Even though energy healing is per se harmless, it can do untold damage, not least because it can lead to neglect of effective treatments and it undermines rationality in our societies. Its risk/benefit balance therefore fails to be positive.
Dietary supplements for veterinary use form a category of remedies that, in most countries, is a regulatory grey area. Supplements can contain all sorts of ingredients, from minerals and vitamins to plants and synthetic substances. Therefore, generalisations across all types of supplements are impossible. The therapeutic claims that are being made for supplements are numerous and often unsubstantiated. Although they are usually promoted as natural and safe, dietary supplements do not have necessarily either of these qualities. For example, in the following situations, supplements can be harmful:
- Combining one supplement with another supplement or with prescribed medicines
- Substituting supplements for prescription medicines
- Overdosing some supplements, such as vitamin A, vitamin D, or iron
Examples of currently most popular supplements for use in animals include chondroitin, glucosamine, probiotics, vitamins, minerals, lutein, L-carnitine, taurine, amino acids, enzymes, St John’s wort, evening primrose oil, garlic and many other herbal remedies. For many supplements taken orally, the bioavailability might be low. There is a paucity of studies testing the efficacy of dietary supplements in animals. Three recent exceptions (all of which require independent replication) are:
- A trial showing that the dietary supplementation with Maca increased sperm production in stallions.
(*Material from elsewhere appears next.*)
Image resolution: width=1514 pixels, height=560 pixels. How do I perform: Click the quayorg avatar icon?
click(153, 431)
- A study demonstrating that curcumin supplementation appeared to reduce arthritis pain in dogs.
- An investigation suggesting that royal jelly supplementation can improve the egg quality of hens.
Dietary supplements are promoted as being free of direct risks. On closer inspection, this notion turns out to be little more than an advertising slogan. As discussed repeatedly on this blog, some supplements contain toxic materials, contaminants or adulterants and thus have the potential to do harm. A report rightly concluded that many challenges stand in the way of determining whether or not animal dietary supplements are safe and at what dosage. Supplements considered safe in humans and other cross-species are not always safe in horses, dogs, and cats. An adverse event reporting system is badly needed. And finally, regulations dealing with animal dietary supplements are in disarray. Clear and precise regulations are needed to allow only safe dietary supplements on the market.
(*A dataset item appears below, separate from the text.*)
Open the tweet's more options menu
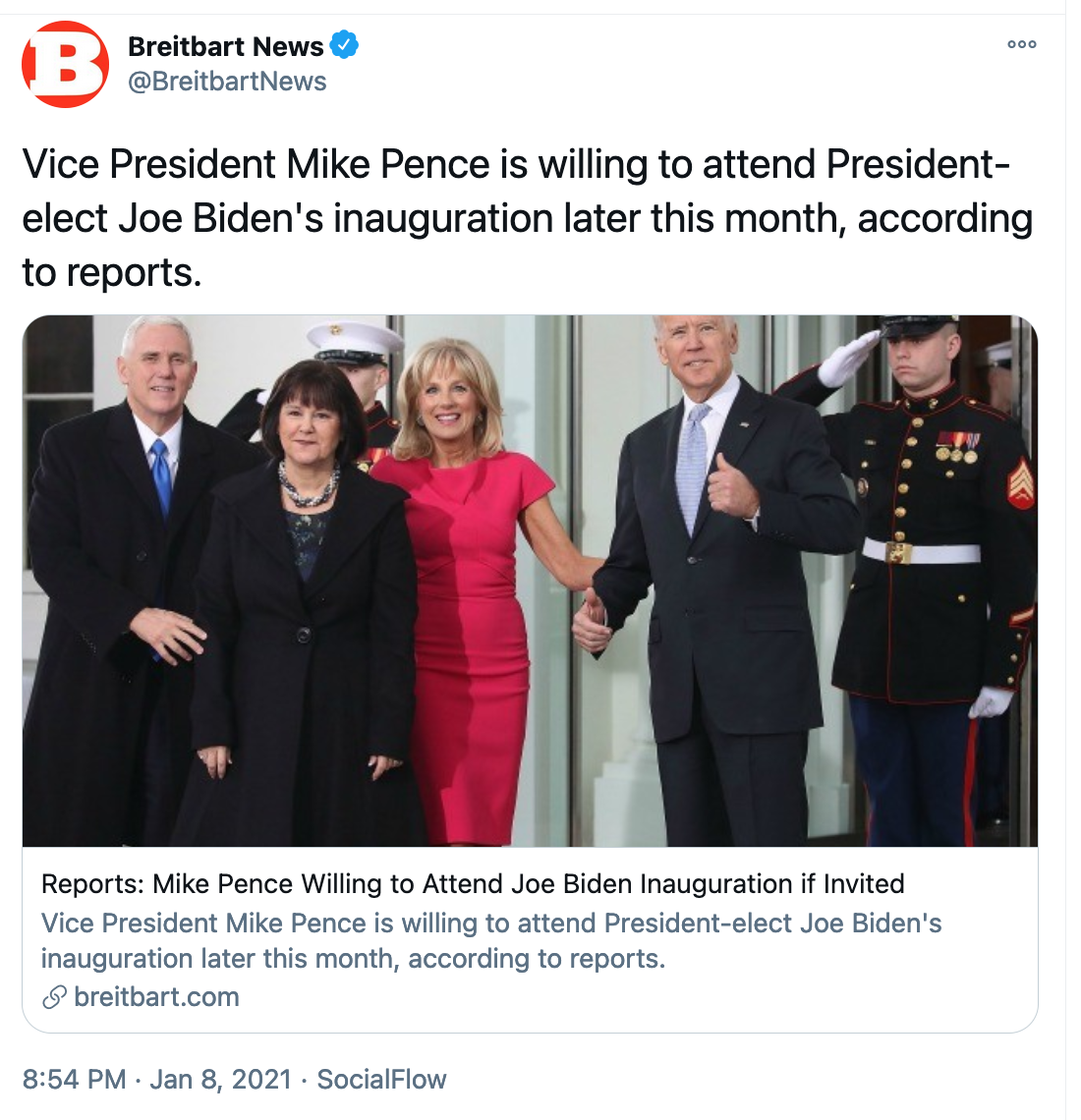This screenshot has width=1081, height=1120. click(1021, 45)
It is impossible to generalise about the risk/benefit balance of dietary supplements; however, caution is advisable.
SCAM for animals is an important subject, not least because of the current popularity of many treatments that fall under this umbrella. For most therapies, the evidence is woefully incomplete. This means that most SCAMs are unproven. Arguably, it is unethical to use unproven medicines in routine veterinary care.
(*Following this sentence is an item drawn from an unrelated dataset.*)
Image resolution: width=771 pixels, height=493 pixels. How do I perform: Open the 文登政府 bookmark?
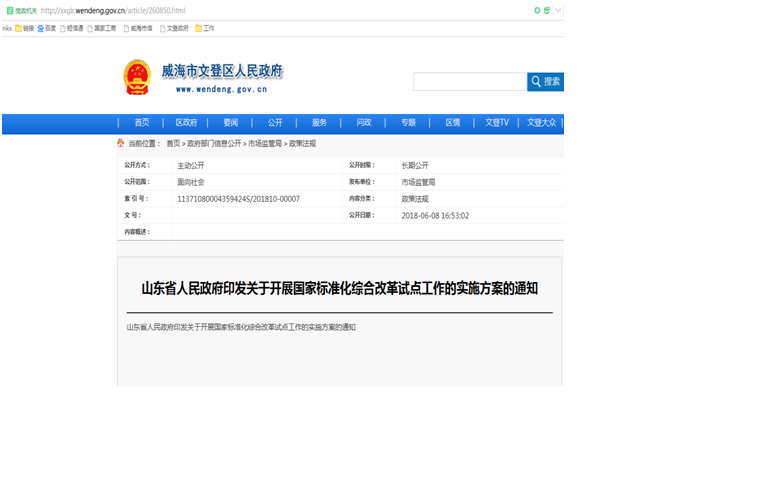click(173, 28)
I was invited several months ago to write this article for VETERINARY RECORD. It was submitted to peer review and subsequently I withdrew my submission. The above post is a slightly revised version of the original (in which I used the term ‘alternative medicine’ rather than ‘SCAM’) which also included a section on homeopathy (see my previous post). The reason for the decision to withdraw this article was the following comment by the managing editor of VETERINARY RECORD: A good number of vets use these therapies and a more balanced view that still sets out their efficacy (or otherwise) would be more useful for the readership.